A Data Stream Framework for Semi-supervised Classification in Non-Stationary Environments
Semi-supervised learning, classification in data stream, concept drift
Data stream applications receive a large volume of data quickly, and they need to process
them sequentially. In these applications, the data may change during the use of the model;
in addition, the number of instances whose label is known may not be sufficient to generate
an effective model. Semi-supervised learning can be used to suppress the difficulty
of the small number of instances labelled. Also, an ensemble of classifiers can assist in
detecting the concept drift. So, in this work, we proposed a framework to perform the
semi-supervised classification in tasks in a data stream context, using an approach based
on an ensemble of classifiers.

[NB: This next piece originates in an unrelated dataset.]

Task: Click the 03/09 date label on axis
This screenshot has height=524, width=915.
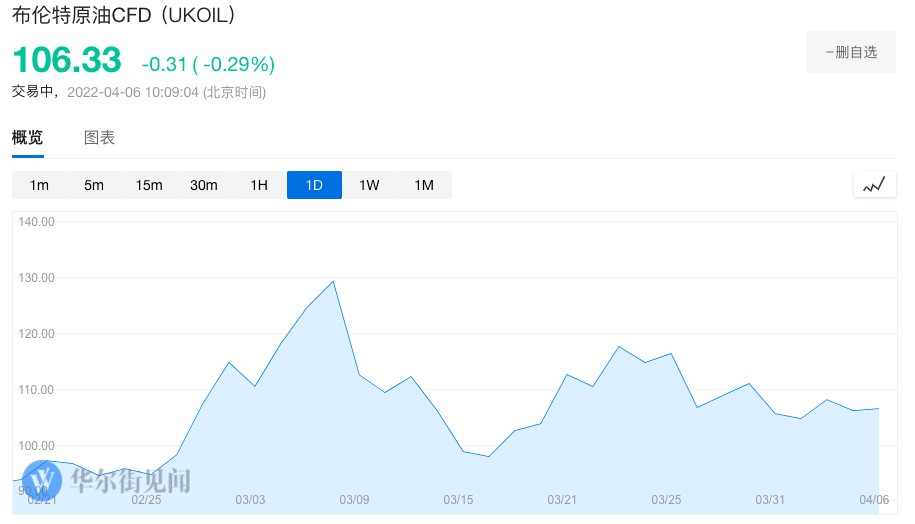Action: [355, 499]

In order to evaluate the effectiveness of this proposal, empirical
tests are carried out with eleven databases using two different batches sizes, nine
supervised approaches (three simple classifiers and six ensembles), using the metrics accuracy,
precision, recall and F-Score. When assessing the number of instances processed, the
supervised approaches achieved practically stable performance, while the proposal showed
an improvement of 8.28% and 3.81% using 5% and 10% of labelled instances, respectively.
In general, the results show that increasing the number of instances processed in batches
implies, in most cases, improving the results of the semi-supervised approach.